Given records:
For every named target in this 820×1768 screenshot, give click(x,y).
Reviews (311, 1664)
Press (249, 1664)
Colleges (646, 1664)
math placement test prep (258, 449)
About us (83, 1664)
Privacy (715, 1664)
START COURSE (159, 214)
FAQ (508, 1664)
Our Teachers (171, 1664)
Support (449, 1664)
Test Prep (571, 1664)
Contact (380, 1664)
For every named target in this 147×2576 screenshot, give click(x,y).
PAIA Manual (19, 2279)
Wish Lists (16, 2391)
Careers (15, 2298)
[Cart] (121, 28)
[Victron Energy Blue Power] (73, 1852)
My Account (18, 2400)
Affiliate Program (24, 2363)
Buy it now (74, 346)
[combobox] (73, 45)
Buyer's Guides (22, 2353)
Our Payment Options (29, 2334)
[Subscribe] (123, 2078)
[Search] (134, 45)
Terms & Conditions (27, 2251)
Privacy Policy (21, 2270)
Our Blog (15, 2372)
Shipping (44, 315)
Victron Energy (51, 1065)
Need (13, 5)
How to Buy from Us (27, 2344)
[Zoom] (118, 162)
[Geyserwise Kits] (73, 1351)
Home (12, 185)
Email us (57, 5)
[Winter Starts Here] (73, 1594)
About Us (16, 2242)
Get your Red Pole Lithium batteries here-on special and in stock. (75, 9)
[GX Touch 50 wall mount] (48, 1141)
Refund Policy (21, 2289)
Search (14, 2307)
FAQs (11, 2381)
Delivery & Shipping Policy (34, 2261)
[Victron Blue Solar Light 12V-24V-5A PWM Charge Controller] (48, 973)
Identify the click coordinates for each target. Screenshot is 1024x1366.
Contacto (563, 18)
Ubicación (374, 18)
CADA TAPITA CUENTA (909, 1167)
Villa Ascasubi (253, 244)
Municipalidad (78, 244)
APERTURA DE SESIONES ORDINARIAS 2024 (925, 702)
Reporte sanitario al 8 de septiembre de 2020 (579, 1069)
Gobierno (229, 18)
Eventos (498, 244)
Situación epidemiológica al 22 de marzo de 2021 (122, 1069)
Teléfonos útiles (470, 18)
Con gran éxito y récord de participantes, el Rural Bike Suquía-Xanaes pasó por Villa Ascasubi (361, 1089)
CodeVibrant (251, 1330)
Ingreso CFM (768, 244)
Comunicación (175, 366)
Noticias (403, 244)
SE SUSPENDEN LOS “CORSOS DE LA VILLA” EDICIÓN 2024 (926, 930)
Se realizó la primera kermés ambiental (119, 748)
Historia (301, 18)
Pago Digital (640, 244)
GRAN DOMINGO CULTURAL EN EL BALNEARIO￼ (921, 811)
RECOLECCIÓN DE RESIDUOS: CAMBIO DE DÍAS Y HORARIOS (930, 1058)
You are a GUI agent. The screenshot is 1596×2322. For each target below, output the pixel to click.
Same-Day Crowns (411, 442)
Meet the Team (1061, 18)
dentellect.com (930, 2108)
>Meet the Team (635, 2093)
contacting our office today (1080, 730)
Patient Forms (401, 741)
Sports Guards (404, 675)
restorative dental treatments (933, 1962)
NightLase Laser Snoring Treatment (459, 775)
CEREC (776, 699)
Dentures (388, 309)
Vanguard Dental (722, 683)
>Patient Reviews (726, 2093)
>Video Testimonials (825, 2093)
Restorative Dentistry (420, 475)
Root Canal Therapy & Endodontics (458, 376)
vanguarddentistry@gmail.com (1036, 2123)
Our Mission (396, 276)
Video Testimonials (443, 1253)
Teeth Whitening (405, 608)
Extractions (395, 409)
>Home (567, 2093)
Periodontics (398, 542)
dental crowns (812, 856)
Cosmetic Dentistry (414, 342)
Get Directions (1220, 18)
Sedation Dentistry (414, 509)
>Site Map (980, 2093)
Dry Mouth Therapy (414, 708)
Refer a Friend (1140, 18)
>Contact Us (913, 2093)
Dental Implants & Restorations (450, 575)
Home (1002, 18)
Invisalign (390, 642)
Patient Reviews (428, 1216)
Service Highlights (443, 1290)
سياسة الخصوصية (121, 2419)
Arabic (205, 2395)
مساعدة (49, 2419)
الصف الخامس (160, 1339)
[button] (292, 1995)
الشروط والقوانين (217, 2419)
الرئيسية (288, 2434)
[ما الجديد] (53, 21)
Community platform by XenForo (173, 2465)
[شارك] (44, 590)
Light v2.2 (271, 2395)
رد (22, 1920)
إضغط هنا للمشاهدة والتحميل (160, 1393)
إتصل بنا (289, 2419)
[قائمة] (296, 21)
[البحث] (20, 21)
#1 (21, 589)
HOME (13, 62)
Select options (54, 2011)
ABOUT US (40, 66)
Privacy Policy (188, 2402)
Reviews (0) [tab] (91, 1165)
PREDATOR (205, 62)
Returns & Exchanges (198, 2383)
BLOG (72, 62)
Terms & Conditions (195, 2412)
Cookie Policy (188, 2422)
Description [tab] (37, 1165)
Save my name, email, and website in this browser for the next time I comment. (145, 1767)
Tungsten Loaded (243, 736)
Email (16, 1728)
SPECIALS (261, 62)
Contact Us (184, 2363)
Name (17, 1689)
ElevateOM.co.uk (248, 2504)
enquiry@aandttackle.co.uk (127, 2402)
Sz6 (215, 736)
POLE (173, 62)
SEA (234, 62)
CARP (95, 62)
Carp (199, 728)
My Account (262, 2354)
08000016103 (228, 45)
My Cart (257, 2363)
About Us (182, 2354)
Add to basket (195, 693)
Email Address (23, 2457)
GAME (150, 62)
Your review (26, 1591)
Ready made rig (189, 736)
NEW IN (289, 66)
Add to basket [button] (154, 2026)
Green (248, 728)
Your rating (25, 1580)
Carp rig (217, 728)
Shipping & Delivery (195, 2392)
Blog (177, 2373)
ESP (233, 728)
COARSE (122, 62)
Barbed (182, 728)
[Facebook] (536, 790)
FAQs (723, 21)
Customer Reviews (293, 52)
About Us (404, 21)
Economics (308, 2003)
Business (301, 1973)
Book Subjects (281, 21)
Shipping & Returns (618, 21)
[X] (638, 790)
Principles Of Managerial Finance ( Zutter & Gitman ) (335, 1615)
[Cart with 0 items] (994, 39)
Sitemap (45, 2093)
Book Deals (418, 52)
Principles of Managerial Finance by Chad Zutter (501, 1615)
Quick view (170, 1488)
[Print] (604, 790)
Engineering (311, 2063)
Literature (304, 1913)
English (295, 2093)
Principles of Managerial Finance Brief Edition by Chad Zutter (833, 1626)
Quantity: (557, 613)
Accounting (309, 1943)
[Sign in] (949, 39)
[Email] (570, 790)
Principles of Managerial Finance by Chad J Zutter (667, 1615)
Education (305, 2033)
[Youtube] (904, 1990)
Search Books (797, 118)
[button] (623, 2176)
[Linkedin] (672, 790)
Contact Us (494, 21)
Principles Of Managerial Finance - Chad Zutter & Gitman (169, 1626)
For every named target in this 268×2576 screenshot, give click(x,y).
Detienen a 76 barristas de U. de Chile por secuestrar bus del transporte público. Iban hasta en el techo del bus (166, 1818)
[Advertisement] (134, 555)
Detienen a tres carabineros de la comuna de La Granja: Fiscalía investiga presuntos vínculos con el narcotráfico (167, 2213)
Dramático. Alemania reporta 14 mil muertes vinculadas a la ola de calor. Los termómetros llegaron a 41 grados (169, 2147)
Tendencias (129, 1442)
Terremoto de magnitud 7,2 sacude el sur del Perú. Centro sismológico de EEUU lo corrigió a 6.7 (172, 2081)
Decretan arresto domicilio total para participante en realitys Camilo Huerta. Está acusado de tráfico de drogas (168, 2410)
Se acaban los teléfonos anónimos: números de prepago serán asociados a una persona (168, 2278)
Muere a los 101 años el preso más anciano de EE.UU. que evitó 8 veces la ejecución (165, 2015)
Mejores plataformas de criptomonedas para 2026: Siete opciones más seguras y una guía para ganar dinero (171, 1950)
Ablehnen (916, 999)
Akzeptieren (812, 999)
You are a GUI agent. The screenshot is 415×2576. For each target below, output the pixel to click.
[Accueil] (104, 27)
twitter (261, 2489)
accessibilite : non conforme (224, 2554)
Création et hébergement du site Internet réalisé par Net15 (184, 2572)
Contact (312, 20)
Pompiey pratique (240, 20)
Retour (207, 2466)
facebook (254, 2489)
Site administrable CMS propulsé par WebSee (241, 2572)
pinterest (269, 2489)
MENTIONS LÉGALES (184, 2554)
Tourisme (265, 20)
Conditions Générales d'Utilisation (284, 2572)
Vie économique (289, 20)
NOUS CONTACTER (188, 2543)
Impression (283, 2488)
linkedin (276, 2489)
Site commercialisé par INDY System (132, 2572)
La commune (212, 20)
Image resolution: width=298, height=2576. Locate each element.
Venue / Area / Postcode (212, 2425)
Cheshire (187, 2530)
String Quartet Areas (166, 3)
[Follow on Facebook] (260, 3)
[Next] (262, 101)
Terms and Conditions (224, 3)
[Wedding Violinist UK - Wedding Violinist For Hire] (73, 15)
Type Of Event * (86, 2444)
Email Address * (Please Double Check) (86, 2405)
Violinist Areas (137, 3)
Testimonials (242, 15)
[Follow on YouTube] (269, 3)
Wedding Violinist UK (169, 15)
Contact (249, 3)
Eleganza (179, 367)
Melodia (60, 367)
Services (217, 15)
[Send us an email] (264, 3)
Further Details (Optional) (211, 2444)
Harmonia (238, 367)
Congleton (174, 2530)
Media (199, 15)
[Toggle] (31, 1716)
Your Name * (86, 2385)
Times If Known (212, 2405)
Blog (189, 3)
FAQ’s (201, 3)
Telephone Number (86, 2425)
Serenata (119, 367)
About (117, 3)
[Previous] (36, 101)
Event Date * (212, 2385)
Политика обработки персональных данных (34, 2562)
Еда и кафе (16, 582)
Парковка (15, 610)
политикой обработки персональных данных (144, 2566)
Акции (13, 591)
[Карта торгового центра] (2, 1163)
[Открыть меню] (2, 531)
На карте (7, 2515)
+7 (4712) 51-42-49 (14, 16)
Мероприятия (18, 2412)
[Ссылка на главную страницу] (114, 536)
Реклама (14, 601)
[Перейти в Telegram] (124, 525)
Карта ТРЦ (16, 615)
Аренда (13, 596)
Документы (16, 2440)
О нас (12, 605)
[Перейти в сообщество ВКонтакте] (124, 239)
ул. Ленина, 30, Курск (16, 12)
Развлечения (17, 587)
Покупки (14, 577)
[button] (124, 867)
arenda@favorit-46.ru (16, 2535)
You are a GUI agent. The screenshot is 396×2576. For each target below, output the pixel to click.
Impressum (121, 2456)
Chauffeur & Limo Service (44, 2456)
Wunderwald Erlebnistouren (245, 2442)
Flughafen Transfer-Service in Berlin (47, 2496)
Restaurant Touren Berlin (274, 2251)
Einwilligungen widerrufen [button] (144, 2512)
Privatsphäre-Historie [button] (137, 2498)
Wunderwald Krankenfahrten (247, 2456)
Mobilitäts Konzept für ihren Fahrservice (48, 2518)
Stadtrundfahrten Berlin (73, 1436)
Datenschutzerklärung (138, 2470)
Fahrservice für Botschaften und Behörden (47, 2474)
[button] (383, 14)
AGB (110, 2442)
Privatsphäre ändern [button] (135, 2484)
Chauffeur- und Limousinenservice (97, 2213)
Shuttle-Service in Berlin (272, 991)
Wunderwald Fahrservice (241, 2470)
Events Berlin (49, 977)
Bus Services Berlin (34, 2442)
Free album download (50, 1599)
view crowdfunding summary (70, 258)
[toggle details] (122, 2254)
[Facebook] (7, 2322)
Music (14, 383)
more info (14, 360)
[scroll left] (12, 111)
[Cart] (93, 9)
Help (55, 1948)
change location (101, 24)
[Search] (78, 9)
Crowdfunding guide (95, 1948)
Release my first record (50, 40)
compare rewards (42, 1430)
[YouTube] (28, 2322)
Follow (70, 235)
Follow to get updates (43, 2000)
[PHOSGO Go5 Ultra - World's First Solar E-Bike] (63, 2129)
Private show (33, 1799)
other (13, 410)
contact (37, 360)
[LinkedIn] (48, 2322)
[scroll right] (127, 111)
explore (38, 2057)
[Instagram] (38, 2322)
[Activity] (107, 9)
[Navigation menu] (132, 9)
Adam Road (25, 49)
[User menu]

Prompt: Restate word for word only the lines above from the line containing "[Previous] (36, 101)" to the line containing "На карте (7, 2515)", both of them included.

Answer to this exercise:
[Previous] (36, 101)
Event Date * (212, 2385)
Политика обработки персональных данных (34, 2562)
Еда и кафе (16, 582)
Парковка (15, 610)
политикой обработки персональных данных (144, 2566)
Акции (13, 591)
[Карта торгового центра] (2, 1163)
[Открыть меню] (2, 531)
На карте (7, 2515)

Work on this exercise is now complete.